Write out, please, the lines from the beginning of the material to the line with "Image resolution: width=418", including both ends and nothing else.

--- DATA EXCERPTS Enclosed Below ---

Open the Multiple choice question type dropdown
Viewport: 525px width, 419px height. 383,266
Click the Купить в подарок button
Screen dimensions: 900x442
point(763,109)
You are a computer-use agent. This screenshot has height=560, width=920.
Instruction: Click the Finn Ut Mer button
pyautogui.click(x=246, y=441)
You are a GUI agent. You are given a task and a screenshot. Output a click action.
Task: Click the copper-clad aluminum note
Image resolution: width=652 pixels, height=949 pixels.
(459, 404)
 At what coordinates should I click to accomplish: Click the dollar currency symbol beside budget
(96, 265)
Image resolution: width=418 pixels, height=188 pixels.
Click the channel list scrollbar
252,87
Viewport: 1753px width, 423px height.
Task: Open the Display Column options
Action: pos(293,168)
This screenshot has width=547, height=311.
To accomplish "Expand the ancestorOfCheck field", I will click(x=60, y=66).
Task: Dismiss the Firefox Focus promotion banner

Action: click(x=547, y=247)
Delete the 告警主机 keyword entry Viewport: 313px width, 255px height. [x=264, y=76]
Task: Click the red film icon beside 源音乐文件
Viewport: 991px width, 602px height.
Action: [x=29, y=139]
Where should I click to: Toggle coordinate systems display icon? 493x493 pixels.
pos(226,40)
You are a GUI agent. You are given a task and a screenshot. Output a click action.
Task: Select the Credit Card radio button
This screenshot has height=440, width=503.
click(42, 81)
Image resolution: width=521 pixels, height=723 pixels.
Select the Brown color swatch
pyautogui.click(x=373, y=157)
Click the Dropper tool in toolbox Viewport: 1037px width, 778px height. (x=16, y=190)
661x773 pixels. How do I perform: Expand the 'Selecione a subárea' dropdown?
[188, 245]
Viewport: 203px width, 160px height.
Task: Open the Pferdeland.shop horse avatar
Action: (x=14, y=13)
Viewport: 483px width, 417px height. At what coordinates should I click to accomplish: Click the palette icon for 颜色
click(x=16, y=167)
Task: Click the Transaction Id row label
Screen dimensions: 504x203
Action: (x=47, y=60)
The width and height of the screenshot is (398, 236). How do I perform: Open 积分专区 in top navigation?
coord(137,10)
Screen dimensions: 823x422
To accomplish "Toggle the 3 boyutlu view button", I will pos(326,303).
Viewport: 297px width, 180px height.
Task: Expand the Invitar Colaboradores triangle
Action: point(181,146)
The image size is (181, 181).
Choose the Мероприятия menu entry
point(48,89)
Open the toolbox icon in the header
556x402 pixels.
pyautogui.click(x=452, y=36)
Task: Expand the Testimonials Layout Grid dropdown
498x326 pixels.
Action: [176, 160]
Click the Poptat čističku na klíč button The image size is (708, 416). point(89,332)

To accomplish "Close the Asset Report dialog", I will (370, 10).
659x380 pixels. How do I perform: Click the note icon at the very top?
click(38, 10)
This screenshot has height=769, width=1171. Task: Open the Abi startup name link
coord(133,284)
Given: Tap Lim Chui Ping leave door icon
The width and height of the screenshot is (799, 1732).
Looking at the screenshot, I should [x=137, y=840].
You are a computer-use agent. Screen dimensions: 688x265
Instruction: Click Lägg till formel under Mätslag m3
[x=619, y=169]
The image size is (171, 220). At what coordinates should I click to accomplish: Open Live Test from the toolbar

--- End of Enclosed DATA EXCERPTS ---

**SOLUTION FOR THIS TASK**.
Open the Multiple choice question type dropdown
Viewport: 525px width, 419px height. 383,266
Click the Купить в подарок button
Screen dimensions: 900x442
point(763,109)
You are a computer-use agent. This screenshot has height=560, width=920.
Instruction: Click the Finn Ut Mer button
pyautogui.click(x=246, y=441)
You are a GUI agent. You are given a task and a screenshot. Output a click action.
Task: Click the copper-clad aluminum note
Image resolution: width=652 pixels, height=949 pixels.
(459, 404)
 At what coordinates should I click to accomplish: Click the dollar currency symbol beside budget
(96, 265)
Image resolution: width=418 pixels, height=188 pixels.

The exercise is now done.